Since the full exit of U.S. troops in the country in December 2011, most of the Iraqis with whom Jarrard worked have been murdered.
“It certainly grieves me to see such brave patriots murdered at the hands of folks who are purportedly freedom fighters,” he said.
When a Status of Forces Agreement could not be reached in 2011, University of North Georgia history and journalism professor Ron Martz said the U.S. lost its influence in the country.
“That lack of a Status of Forces Agreement that was amenable to both the Iraqis and the U.S. was a clear indication that they did not want any further help and did not want us there,” he said.
As troops pulled out of Iraq, support for the Iraqi governmental infrastructure, Jarrard said, left as well.
“When that decision was made to precipitously depart from Iraq, it was like leaving a cake half-baked,” he said. “We did not continue to train and advise the Iraqi security forces and that certainly contributed to the situation that we see now.”
Martz, who in 2003 was a military-embedded reporter, has kept in touch with many of the soldiers with whom he was stationed over the last decade.
“A lot of them are really disappointed to see the way things have turned out here,” he said. “But I don’t think a lot of them would be ready to go back and try to assist again.”
On Monday, President Barack Obama announced 275 troops would be moved to Iraq to protect the American Embassy in Baghdad and other U.S. assets. The embassy in Baghdad is the largest U.S. Embassy in the world.
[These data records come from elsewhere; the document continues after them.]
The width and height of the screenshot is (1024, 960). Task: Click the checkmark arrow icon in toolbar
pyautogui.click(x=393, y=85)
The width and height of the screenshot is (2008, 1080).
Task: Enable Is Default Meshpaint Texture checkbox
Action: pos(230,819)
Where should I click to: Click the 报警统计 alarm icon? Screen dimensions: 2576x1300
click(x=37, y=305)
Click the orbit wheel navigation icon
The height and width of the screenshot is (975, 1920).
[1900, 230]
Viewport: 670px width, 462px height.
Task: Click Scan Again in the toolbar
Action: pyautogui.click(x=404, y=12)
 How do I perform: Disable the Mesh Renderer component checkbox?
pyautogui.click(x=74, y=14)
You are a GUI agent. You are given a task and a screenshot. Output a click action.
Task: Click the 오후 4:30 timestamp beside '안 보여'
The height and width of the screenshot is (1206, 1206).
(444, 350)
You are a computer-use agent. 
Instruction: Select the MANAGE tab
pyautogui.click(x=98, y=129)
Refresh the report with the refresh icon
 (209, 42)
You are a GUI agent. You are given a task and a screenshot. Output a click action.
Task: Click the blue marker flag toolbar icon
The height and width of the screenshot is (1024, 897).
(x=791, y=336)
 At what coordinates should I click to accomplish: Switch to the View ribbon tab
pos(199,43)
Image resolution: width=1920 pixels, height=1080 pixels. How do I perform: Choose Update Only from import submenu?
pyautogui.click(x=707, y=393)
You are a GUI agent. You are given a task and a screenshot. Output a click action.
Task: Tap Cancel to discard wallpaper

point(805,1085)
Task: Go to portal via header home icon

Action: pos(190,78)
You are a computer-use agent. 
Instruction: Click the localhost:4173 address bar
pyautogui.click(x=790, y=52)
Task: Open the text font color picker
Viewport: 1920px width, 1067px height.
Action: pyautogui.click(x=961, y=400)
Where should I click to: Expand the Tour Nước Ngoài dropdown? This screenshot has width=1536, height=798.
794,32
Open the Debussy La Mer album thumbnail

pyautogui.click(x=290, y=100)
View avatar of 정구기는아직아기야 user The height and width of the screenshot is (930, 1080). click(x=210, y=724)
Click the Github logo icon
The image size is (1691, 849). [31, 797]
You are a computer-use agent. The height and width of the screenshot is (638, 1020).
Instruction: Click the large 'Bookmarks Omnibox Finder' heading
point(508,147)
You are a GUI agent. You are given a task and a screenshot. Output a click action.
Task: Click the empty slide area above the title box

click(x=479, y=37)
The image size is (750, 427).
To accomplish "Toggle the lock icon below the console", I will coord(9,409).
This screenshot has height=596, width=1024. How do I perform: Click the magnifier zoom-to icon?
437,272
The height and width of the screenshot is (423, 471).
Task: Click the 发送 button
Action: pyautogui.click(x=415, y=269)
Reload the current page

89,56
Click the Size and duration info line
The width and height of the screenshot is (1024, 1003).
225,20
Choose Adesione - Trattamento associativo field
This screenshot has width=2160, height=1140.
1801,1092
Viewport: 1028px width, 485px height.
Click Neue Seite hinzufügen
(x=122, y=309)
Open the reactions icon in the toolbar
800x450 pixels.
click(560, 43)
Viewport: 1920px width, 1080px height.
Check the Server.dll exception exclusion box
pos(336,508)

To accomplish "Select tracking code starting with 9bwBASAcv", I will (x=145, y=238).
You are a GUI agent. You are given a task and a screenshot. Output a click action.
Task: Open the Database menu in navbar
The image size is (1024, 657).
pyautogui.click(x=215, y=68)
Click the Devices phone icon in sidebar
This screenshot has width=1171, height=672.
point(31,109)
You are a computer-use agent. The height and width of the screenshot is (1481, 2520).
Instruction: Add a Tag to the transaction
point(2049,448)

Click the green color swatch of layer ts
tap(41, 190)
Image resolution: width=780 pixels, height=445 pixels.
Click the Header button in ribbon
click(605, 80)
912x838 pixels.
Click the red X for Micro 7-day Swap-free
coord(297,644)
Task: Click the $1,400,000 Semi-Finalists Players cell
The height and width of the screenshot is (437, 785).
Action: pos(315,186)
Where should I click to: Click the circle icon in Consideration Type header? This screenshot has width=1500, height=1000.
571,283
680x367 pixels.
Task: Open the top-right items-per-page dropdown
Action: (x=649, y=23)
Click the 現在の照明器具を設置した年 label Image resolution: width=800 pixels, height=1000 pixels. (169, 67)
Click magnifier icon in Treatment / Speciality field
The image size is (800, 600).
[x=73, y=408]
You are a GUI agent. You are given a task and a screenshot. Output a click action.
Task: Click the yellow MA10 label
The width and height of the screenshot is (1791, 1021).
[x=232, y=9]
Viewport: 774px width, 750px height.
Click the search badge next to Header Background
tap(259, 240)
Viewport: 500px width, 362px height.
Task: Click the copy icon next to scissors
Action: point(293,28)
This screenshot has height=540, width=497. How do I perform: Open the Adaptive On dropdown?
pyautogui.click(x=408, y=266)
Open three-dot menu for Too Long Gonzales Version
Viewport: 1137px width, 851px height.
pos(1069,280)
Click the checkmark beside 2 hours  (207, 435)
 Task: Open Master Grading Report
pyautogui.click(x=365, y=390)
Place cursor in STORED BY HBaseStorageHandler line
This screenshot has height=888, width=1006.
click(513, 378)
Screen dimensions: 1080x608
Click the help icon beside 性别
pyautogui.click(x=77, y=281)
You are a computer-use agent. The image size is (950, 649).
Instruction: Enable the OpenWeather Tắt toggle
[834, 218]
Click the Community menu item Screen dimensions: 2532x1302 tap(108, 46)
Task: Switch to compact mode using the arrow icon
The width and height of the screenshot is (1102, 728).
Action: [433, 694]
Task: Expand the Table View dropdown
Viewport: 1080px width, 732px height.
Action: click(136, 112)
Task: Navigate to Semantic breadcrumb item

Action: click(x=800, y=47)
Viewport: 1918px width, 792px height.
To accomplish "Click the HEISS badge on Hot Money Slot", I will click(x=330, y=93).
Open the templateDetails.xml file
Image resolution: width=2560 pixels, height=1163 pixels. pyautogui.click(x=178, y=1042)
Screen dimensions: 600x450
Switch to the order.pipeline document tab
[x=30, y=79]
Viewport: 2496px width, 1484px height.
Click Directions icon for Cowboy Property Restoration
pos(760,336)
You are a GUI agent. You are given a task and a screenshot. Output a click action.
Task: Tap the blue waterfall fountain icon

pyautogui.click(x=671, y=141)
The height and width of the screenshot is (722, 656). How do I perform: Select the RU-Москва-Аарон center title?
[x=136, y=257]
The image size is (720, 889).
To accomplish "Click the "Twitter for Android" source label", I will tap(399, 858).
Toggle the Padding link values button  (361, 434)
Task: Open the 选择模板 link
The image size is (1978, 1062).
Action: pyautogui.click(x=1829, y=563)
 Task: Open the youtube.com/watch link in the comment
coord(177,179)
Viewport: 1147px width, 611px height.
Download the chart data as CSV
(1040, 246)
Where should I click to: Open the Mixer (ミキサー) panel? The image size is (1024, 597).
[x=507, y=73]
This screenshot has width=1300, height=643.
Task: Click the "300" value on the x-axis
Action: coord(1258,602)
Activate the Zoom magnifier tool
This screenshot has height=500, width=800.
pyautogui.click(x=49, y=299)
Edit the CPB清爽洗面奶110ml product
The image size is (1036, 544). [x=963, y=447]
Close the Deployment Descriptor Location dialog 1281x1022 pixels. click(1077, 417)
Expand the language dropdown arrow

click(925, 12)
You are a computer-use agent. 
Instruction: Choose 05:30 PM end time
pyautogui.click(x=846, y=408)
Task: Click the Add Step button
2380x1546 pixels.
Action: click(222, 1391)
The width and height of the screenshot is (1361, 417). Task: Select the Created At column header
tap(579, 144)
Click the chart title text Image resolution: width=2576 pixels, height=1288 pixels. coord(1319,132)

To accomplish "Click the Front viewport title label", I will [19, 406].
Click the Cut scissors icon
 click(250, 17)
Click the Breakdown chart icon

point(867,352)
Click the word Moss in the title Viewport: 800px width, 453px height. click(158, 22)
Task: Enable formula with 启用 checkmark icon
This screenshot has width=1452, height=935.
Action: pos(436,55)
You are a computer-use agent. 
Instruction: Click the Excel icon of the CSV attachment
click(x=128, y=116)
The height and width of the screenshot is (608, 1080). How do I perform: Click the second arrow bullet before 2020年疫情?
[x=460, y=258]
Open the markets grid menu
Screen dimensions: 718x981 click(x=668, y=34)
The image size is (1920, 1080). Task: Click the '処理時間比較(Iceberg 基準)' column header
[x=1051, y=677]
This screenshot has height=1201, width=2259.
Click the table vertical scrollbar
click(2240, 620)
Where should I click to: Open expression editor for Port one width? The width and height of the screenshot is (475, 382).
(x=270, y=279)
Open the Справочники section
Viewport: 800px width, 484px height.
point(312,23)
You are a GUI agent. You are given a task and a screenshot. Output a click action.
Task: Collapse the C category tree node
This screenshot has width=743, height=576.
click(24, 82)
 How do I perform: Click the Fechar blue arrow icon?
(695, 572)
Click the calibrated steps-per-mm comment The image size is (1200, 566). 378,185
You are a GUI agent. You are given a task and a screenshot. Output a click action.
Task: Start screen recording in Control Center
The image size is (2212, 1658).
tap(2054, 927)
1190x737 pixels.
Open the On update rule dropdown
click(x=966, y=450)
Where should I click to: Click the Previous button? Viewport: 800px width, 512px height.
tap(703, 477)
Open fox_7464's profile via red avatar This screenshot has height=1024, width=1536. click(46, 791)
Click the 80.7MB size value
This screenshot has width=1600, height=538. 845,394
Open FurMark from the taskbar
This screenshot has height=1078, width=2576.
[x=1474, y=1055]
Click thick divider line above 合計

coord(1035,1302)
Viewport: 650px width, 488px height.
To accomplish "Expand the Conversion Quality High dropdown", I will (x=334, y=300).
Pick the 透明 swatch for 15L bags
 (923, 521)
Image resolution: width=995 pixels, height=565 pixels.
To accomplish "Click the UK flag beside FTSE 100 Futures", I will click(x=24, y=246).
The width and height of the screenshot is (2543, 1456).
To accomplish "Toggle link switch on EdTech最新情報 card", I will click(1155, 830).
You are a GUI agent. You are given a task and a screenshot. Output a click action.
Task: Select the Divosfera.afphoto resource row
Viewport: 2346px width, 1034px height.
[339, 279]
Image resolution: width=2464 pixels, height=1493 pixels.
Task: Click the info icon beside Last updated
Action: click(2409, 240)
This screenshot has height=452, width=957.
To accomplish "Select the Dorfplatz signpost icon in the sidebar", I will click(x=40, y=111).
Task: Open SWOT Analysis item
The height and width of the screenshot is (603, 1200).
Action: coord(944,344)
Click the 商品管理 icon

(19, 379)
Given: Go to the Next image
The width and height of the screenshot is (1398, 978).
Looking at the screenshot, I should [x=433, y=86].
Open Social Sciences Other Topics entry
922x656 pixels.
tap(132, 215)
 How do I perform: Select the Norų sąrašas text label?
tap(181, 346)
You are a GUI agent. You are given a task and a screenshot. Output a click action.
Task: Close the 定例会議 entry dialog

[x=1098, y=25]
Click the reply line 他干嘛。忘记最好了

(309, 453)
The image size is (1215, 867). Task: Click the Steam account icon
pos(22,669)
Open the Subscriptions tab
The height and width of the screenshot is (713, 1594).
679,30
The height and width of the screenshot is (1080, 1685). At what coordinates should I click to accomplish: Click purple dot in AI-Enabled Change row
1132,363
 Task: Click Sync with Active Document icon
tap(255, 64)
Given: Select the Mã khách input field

“That’s a very significant presence,” Jarrard said, “and I’m certain (the president) feels the need to protect and defend those American personnel should the Iraqi government fail to be able to halt the (Islamic State in Iraq and Syria) or (Islamic State in Iraq and the Levant) offensive.”
Collins said he is not in favor of doing “surgical airstrikes,” but said opening up channels of discussion with Iraqi Prime Minister Nouri al-Maliki and imposing economic sanctions on Iraq’s neighbors are two foreseeable U.S. options.
“I think shutting down bank accounts of some folks in the Middle East who are funding and supporting ISIS is a good first step, but we’ve also got to make sure Iran is not influencing Maliki to become partisan in his work in continuing to divide the country and continuing to throw it further into civil war,” Collins said.
Both Martz and Jarrard said the influence of Iraq’s neighbors — Turkey and Iran — will be key as the situation progresses.
“I think that the bigger question rather than just a civil war in Iraq is what that is going to do in terms of destabilizing the region,” Martz said. “Turkey has interests there now (and) Iran has interests there now, in terms of trying to ensure that ISIS does not bleed over into their borders. It’s something that concerns them, and I think what you’re going to see is the U.S. working with Iran to a certain degree to try and ensure that ISIS is somehow neutralized.”
The Associated Press contributed to this report.